═══ Given text ═══

Smith said it was not clear whether one punch or an accumulation of punches in the fight caused a swelling so pronounced that it pushed Johnson’s brain from the right side of his skull to the left. Unless punches to the head are made illegal or boxers both amateur and pro are required to wear full-face motorcycle crash helmets, head injuries will be a constant in the headhunting game. Sure, body shots are a beauty to watch, but the fatal beauty in boxing are the punches to the head and not many boxers would waste attacks to the body if the opportunity to batter the head and the brain is available.
“We had no further mode to improve his prognosis, so the family very correctly made the decision to withdraw care,” Dr. said. “He passed away very peacefully.” Is there any other way? Unless a person on the threshold of the great beyond thrashes around holding on for dear life, the dying fades away to become a part of the cosmos in cycle.

═══

§ **Directive 1**
Copy out the boxing passage word for word, from start to finish.
The boxing passage has no connection to the records.

═══ Extracted records ═══

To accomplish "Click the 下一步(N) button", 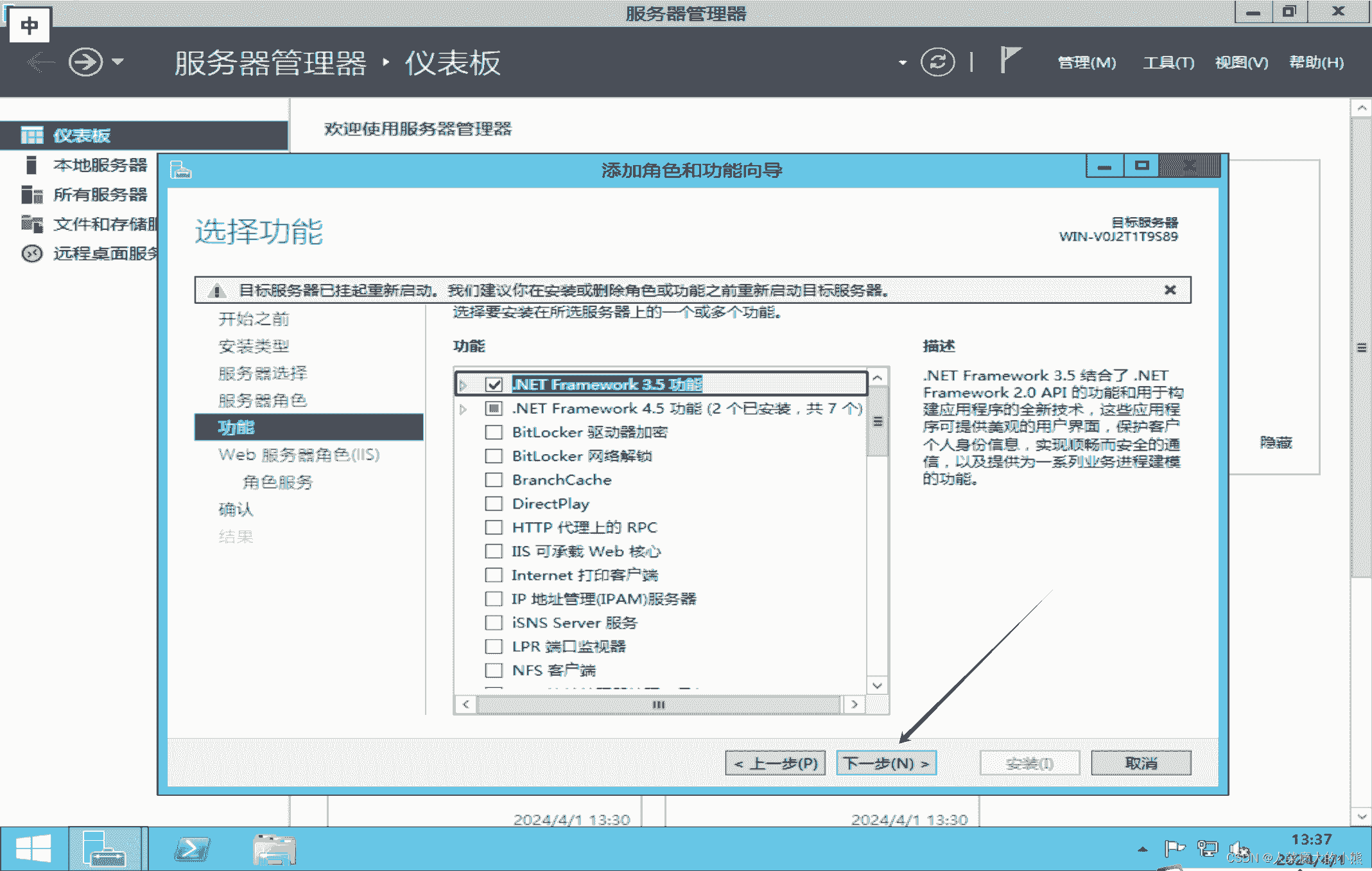I will coord(886,762).
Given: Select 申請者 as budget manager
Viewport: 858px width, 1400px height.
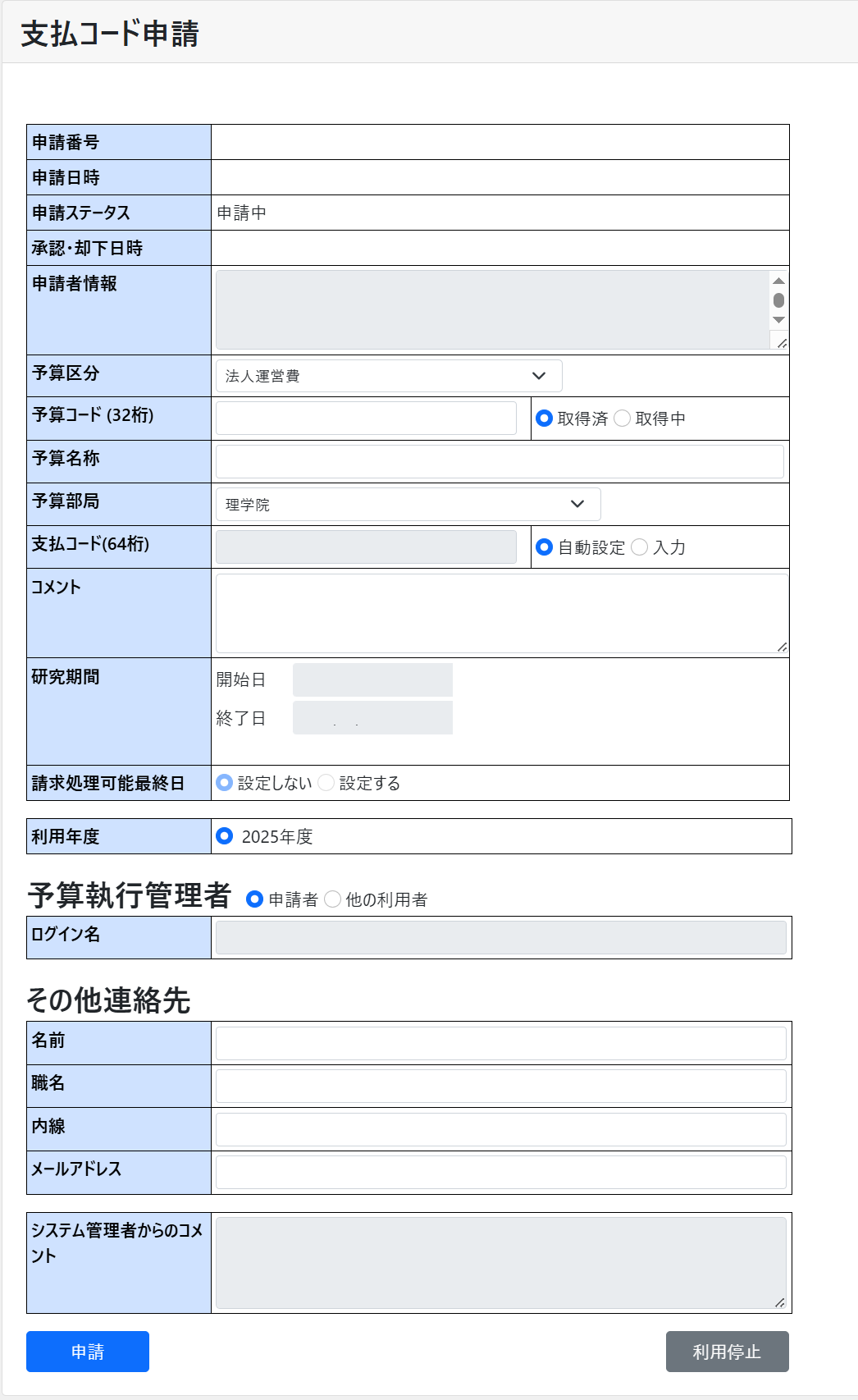Looking at the screenshot, I should [x=255, y=899].
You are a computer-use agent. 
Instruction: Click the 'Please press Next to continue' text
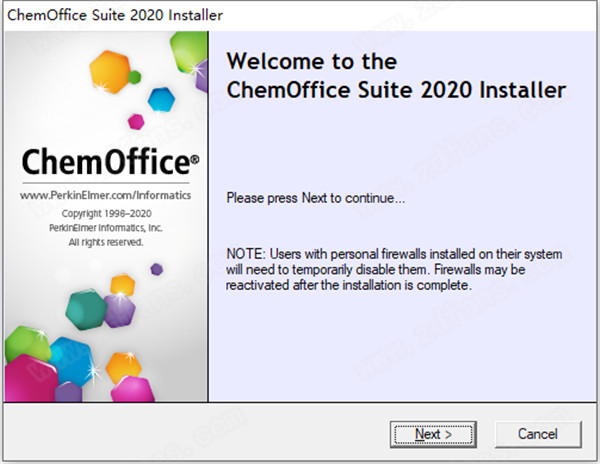316,199
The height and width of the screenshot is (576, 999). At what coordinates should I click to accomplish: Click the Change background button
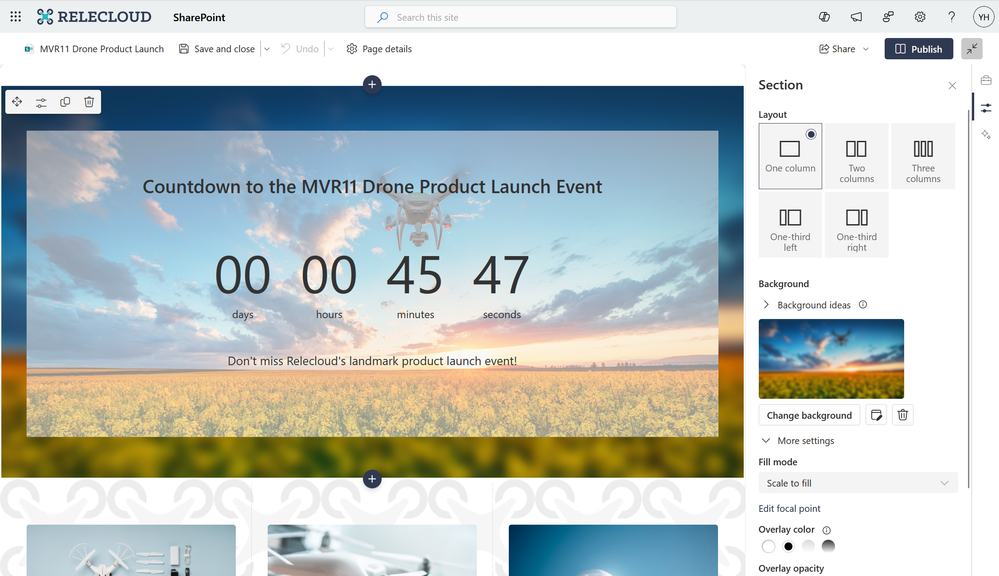point(809,415)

═══

§ **Directive 2**
Repeat the records word for word, beginning at the line that contains "Given: Select 申請者 as budget manager" and stopping at the end of the records. Leave the pictures out of your answer.

§ **Output 1**
Smith said it was not clear whether one punch or an accumulation of punches in the fight caused a swelling so pronounced that it pushed Johnson’s brain from the right side of his skull to the left. Unless punches to the head are made illegal or boxers both amateur and pro are required to wear full-face motorcycle crash helmets, head injuries will be a constant in the headhunting game. Sure, body shots are a beauty to watch, but the fatal beauty in boxing are the punches to the head and not many boxers would waste attacks to the body if the opportunity to batter the head and the brain is available.
“We had no further mode to improve his prognosis, so the family very correctly made the decision to withdraw care,” Dr. said. “He passed away very peacefully.” Is there any other way? Unless a person on the threshold of the great beyond thrashes around holding on for dear life, the dying fades away to become a part of the cosmos in cycle.

§ **Output 2**
Given: Select 申請者 as budget manager
Viewport: 858px width, 1400px height.
Looking at the screenshot, I should [x=255, y=899].
You are a computer-use agent. 
Instruction: Click the 'Please press Next to continue' text
316,199
The height and width of the screenshot is (576, 999). At what coordinates should I click to accomplish: Click the Change background button
point(809,415)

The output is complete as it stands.